Research indicates that potential application scenarios of 6G include immersive extended reality, holographic communication, sensory interconnection, smart interaction, communication perception, and digital twin^[5,6]. It can empower vertical industries such as the industrial Internet^[7–9], Internet of Vehicles^[10,11], smart cities^[12,13], smart grids^[14,15], smart agriculture^[16], and smart healthcare^[17,18], promoting the transition of humanity from the information age to the intelligent age, from the flat era to the three-dimensional era. The IMT-2030 (6G) Promotion Group defines the vision of 6G networks with two inherent characteristics (inherent intelligence and inherent security) and three integrations (integration of air, space, and ground; integration of communication and perception; and integration of computation and networking). In the future, the 6G transport network will be designed as an integrated computational and networking carrier, aiming to fully leverage the entrance advantages of the 6G network for users. It will use networking as the foundation, leveraging supercomputing/smart computing and capability resource pools to create differentiated computing services and realizing open service capabilities and collaborative operations of the integrated computing and networking system. This will establish a new type of computing and networking collaborative architecture with inherent computing power and inherent security^[1].

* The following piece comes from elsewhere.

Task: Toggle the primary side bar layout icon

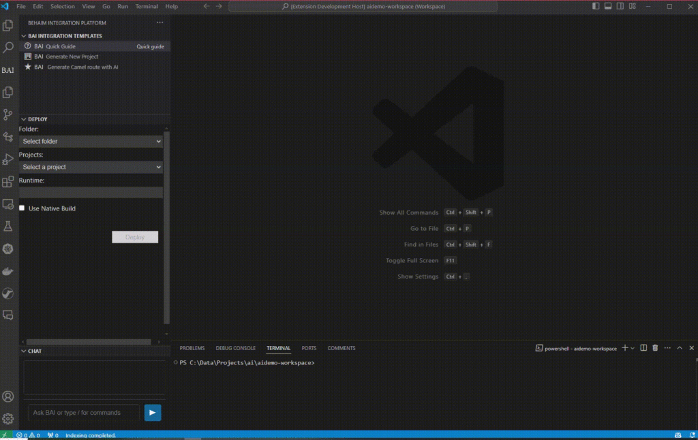Action: [596, 6]
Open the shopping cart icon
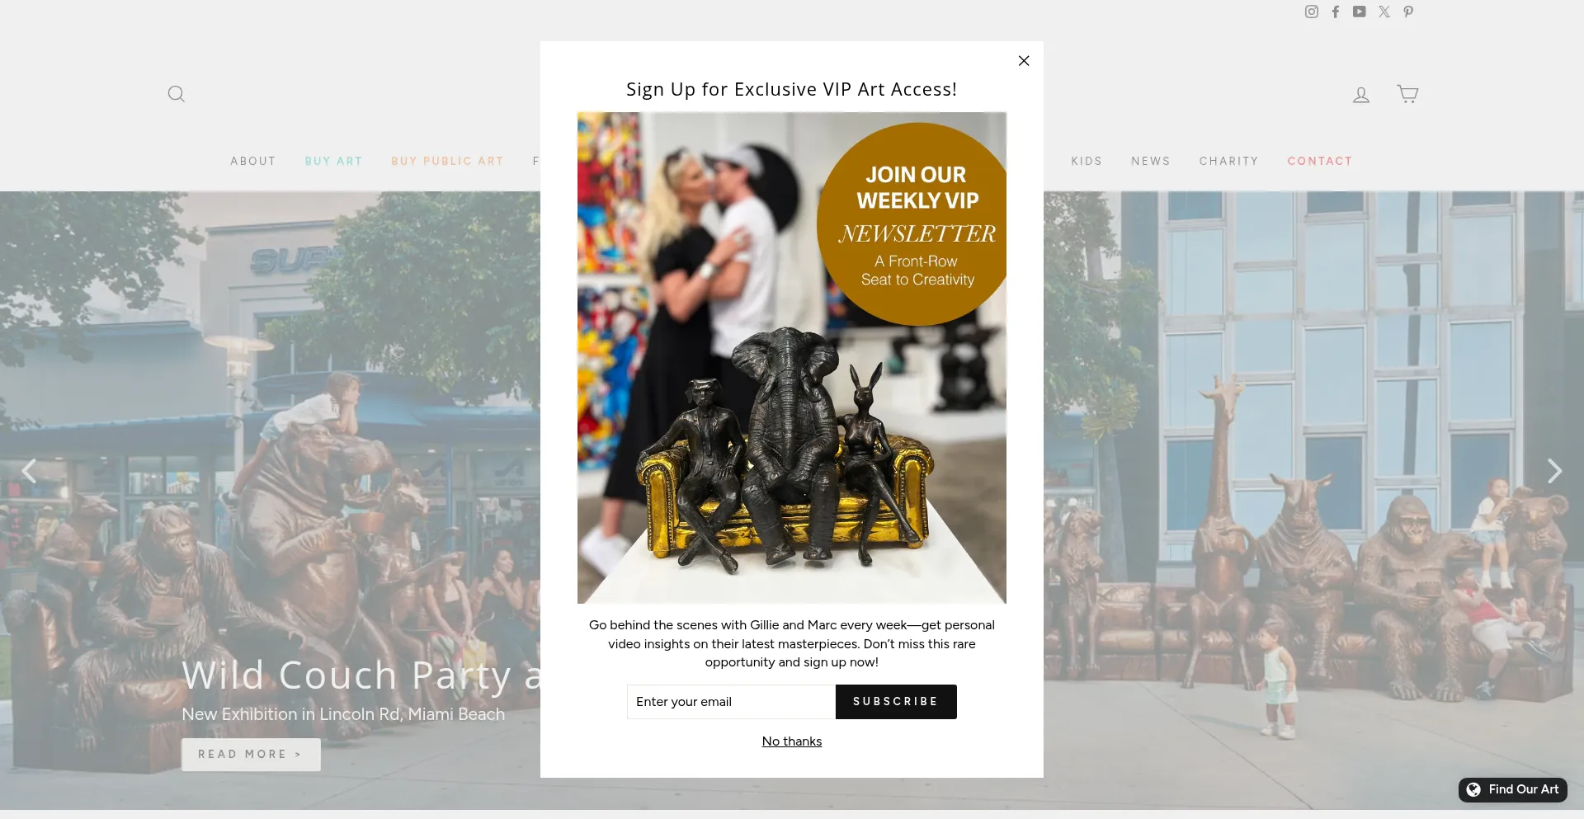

With the growth of ubiquitous intelligent services such as holographic interaction, the metaverse, and smart transportation, as well as the increasing demand for AI-driven computation, there has been a significant surge in bandwidth requirements at the infrastructure resource layer. Optical network bandwidth continues to expand, with the backbone transmission network entering the era of 400G and long-distance 800G technology on the horizon^[19,20]. Moreover, in the 5.5G and 6G eras, the rates of fronthaul, midhaul, and backhaul networks in mobile communication systems are also continuously increasing. However, with the improvement of optical communication rates, increased optical power, and extended transmission distances, the accumulation of nonlinear effects has caused significant damage to optical communication signal transmission, becoming one of the major factors restricting system performance. Hence, research on advanced optical modulation formats has been a key focus of researchers^[21–23]. The frequency shift keying (FSK) modulation format, due to its ability to carry different service signals through different frequencies with constant power and high nonlinear resistance, has gained widespread attention in recent years^[24–27]. However, existing research on single-channel systems mainly focuses on rates below 40 Gbps^[25–27]. This study proposes an advanced alternating polarization chirped return-to-zero frequency shift keying (Apol-CRZ-FSK) modulation format for 100 Gbps optical communication systems that can meet the integrated computing and networking carrying requirements of future 6G. Based on the FSK modulation format, the chirp amount is changed to offset the impact of dispersion and enhance the dispersion tolerance of the signal. In addition, the orthogonal polarization states of adjacent bit optical signals reduce their power interactions and improve the nonlinear tolerance.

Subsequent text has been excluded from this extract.